Teks Bacaan:
------------------------------------------------------------------------

SEJARAH peran heroik Radio Rimba Raya di Nanggroe Aceh Darussalam mengabarkan kepada masyarakat dunia bahwa Republik Indonesia masih ada dengan menggunakan Bahasa Indonesia, Inggris, dan Urdu pada saat Agresi Militer Belanda II dari Tahun 1948 – 1949, sudah tidak dapat dibatahkan oleh siapa pun.
Sejarah ini sudah ditulis dalam berbagai bentuk artikel dan buku, termasuk dalam insiklopedia digital (Wikipedia). Sejarah ini juga sudah diketahui oleh hampir semua anak negeri yang bernama Indonesia. Pada saat itu, Radio Rimba Raya dengan gagah perkasa dan dengan suara lantang menggelegar di udara mengatakan Indonesia masih eksis dan merdeka.
Mereka yang paling berjasa dalam mematahkan narasi Belanda yang menyatakan Indonesia sudah hancur dan sudah tiada kepada seluruh dunia adalah penyiar Radio Rimba Raya. Mereka itu adalah Syarifuddin, Ramli Melayu, M. Syah Asyik, Syarifuddin Taib, Syamsuddin Rauf, dan Agus Sam.
Mereka bertujuh menyampaikan kabar tersebut dalam bahasa Indonesia. Sedangkan dalam Bahasa Belanda disampaikan oleh W. Schutz dan dalam Bahasa Arab disampaikan oleh Abdullah Arief.
“Berkat suara lantang mereka yang menggelegar membelah udara di seluruh jagat raya lewat Radio Rimba Raya, telah berhasil membangkitkan dukungan internasional dan mengarah pada pengakuan kedaulatan Indonesia,” kata Ketua Umum Dewan Pengurus Pusat – Persatuan Wartawan Aceh (DPP – PWA), Maimun Asnawi, S.Hi.,M.Kom.I, kepada Waspada.id, Selasa (16/12) sore di Gathaf Caffee Teupin Punti Aceh Utara.

------------------------------------------------------------------------

Cuplikan Data:
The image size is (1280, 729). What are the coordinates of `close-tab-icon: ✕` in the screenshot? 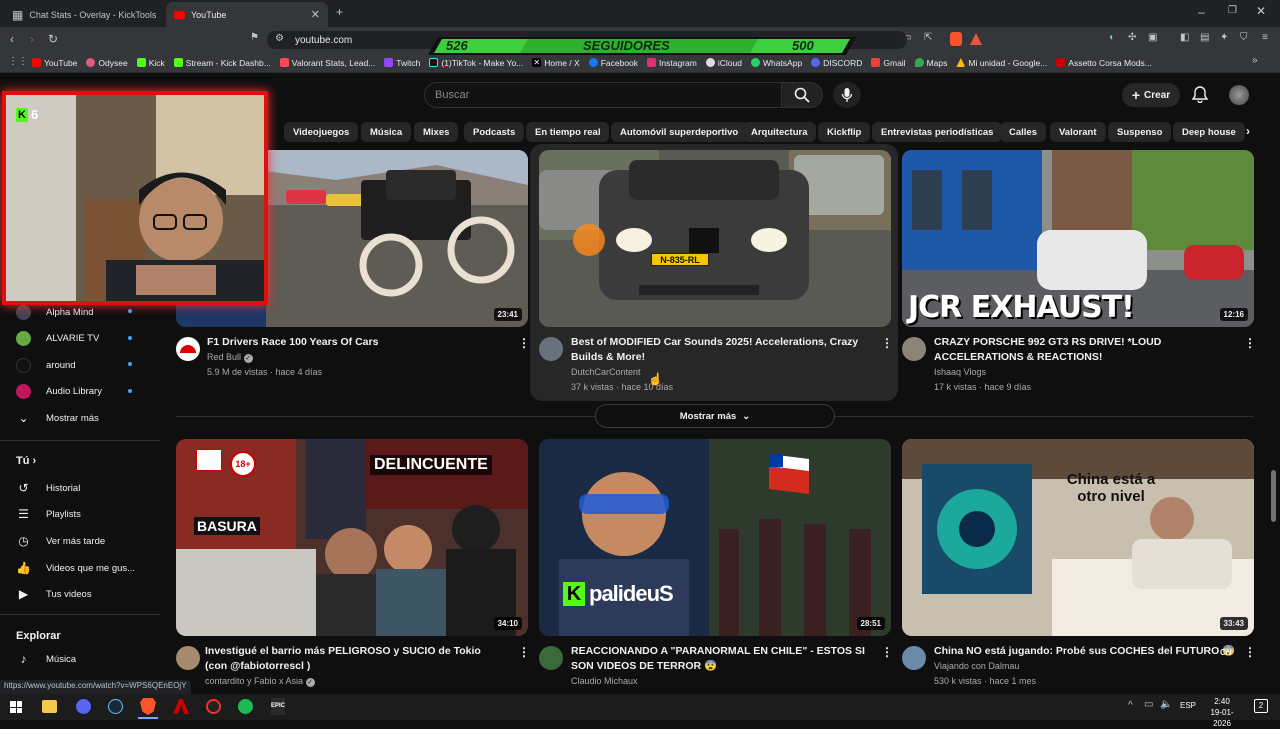 It's located at (316, 14).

------------------------------------------------------------------------

Kutip ulang seluruh teks bacaan tentang Radio Rimba Raya di atas, kata demi kata, tanpa mengubah apa pun.

SEJARAH peran heroik Radio Rimba Raya di Nanggroe Aceh Darussalam mengabarkan kepada masyarakat dunia bahwa Republik Indonesia masih ada dengan menggunakan Bahasa Indonesia, Inggris, dan Urdu pada saat Agresi Militer Belanda II dari Tahun 1948 – 1949, sudah tidak dapat dibatahkan oleh siapa pun.
Sejarah ini sudah ditulis dalam berbagai bentuk artikel dan buku, termasuk dalam insiklopedia digital (Wikipedia). Sejarah ini juga sudah diketahui oleh hampir semua anak negeri yang bernama Indonesia. Pada saat itu, Radio Rimba Raya dengan gagah perkasa dan dengan suara lantang menggelegar di udara mengatakan Indonesia masih eksis dan merdeka.
Mereka yang paling berjasa dalam mematahkan narasi Belanda yang menyatakan Indonesia sudah hancur dan sudah tiada kepada seluruh dunia adalah penyiar Radio Rimba Raya. Mereka itu adalah Syarifuddin, Ramli Melayu, M. Syah Asyik, Syarifuddin Taib, Syamsuddin Rauf, dan Agus Sam.
Mereka bertujuh menyampaikan kabar tersebut dalam bahasa Indonesia. Sedangkan dalam Bahasa Belanda disampaikan oleh W. Schutz dan dalam Bahasa Arab disampaikan oleh Abdullah Arief.
“Berkat suara lantang mereka yang menggelegar membelah udara di seluruh jagat raya lewat Radio Rimba Raya, telah berhasil membangkitkan dukungan internasional dan mengarah pada pengakuan kedaulatan Indonesia,” kata Ketua Umum Dewan Pengurus Pusat – Persatuan Wartawan Aceh (DPP – PWA), Maimun Asnawi, S.Hi.,M.Kom.I, kepada Waspada.id, Selasa (16/12) sore di Gathaf Caffee Teupin Punti Aceh Utara.